Text passage:

* * *

Indian technology stocks have experienced a massive $68.6 billion selloff in February as investors worry about artificial intelligence disrupting the country's IT services industry. The tech-heavy market indices are underperforming compared to other Asian markets amid concerns that AI automation could reduce demand for traditional IT services.

India’s stock market is struggling to keep pace with other Asian markets this February, weighed down by massive losses in technology companies totaling $68.6 billion as investors grow increasingly worried about artificial intelligence threatening traditional IT business models.
The country’s major stock indices – the Nifty 50 which gained just 0.4% and the Sensex which dropped 0.1% this month – are both trailing behind broader Asian and emerging market benchmarks.
Technology companies, which represent about 11% of India’s main stock index and rank as the second-largest sector by weight, have driven most of the market weakness.
The ten technology companies in the Nifty IT index have collectively shed $68.6 billion in market value through February’s trading sessions, with the sector index plummeting 21% and heading toward its worst monthly decline in almost 23 years.
Every single company in the index has fallen between 16.8% and 27% during February. Coforge leads the percentage losses, dropping 26.8%, while industry giants Tata Consultancy Services and Infosys have suffered the largest dollar losses at approximately $21.9 billion and $16.3 billion respectively.
The massive sell-off stems from mounting fears that rapidly evolving automation technology could shorten project durations and undermine the labor-heavy business approach that supports India’s approximately $300 billion IT services sector.
Market participants have focused particular attention on AI-powered automation initiatives from American companies like Anthropic and Palantir, amplifying worries about accelerated project completion, margin pressure, and fewer billable working hours.
Financial analysts caution that India’s technology sector may face additional strain if artificial intelligence begins cutting into application services revenue, which typically represents 40% to 70% of these firms’ total income.
“There are no easy answers to whether AI eventually renders IT services obsolete over the long term,” said analysts led by Abhishek Pathak of Motilal Oswal.
The Motilal Oswal research team added, “The narrative that AI is coming for not just IT but large swathes of the economy could be too strong to shake, at least in the short term.”
Any downturn or shrinkage in India’s technology industry, whether through workforce reductions or decreased recruitment, could immediately impact both home and office real estate markets. The Nifty Realty index has climbed about 2% in February after falling nearly 18% over the previous three months.
Worries about Indian technology firms have also intensified foreign investor selling in the sector during 2026 thus far.
Although foreign portfolio investors have become net purchasers of Indian equities in February with 196.75 billion rupees in inflows, they withdrew roughly 110 billion rupees ($1.21 billion) from technology stocks in the first half of February, following record net sales of 750 billion rupees in 2025.

* * *

Supplied records:
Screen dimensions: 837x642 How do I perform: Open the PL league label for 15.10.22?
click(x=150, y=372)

* * *

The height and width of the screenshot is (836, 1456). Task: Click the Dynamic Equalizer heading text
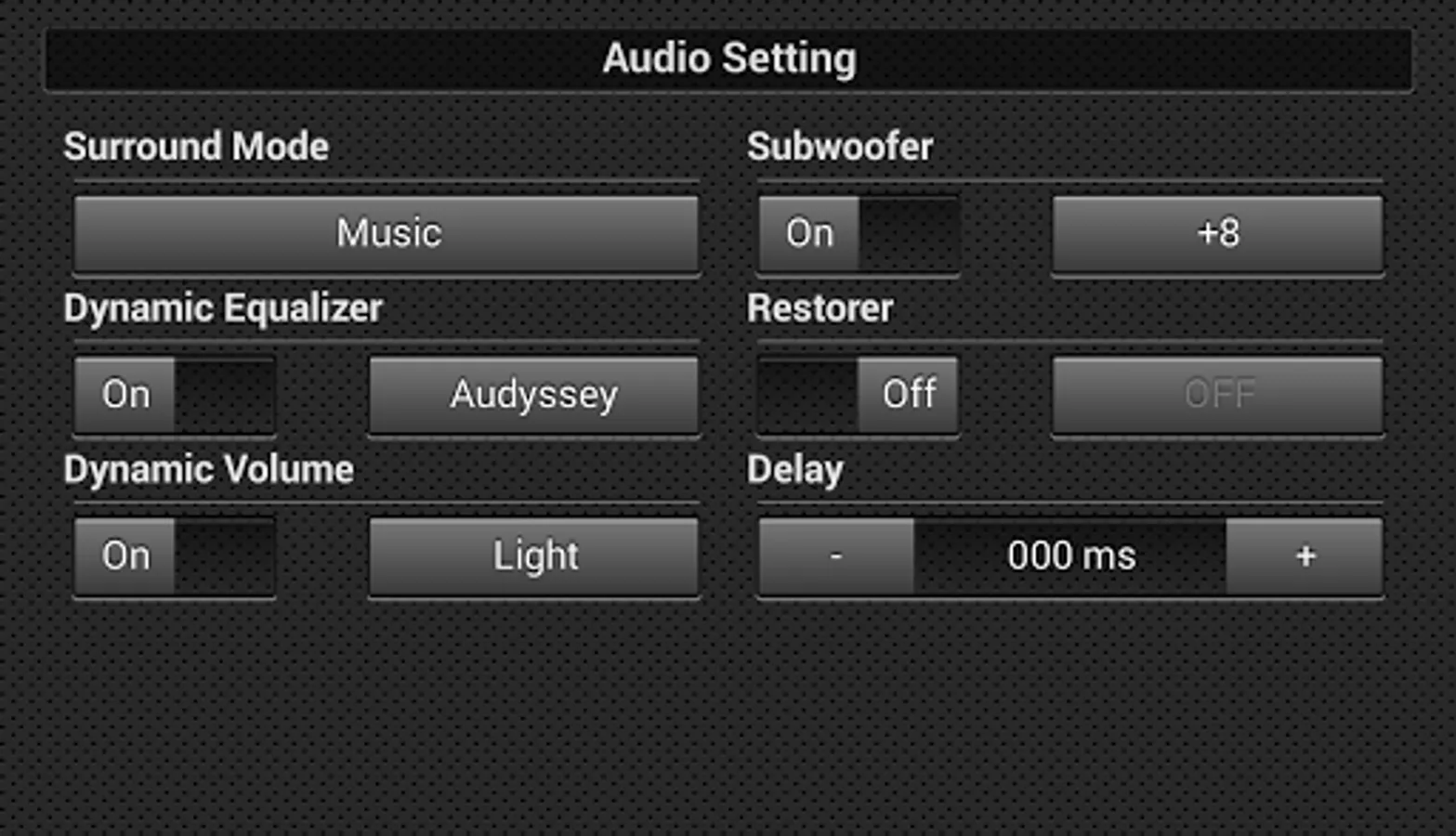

* * *

Goal of the exercise:
Please copy everything from "The massive sell-off" down to "IT services sector." in the article on Indian technology stocks, changing "labor-heavy" to "labor-intensive". The rows are separate material and have no connection to the article on Indian technology stocks.

Written answer:
The massive sell-off stems from mounting fears that rapidly evolving automation technology could shorten project durations and undermine the labor-intensive business approach that supports India’s approximately $300 billion IT services sector.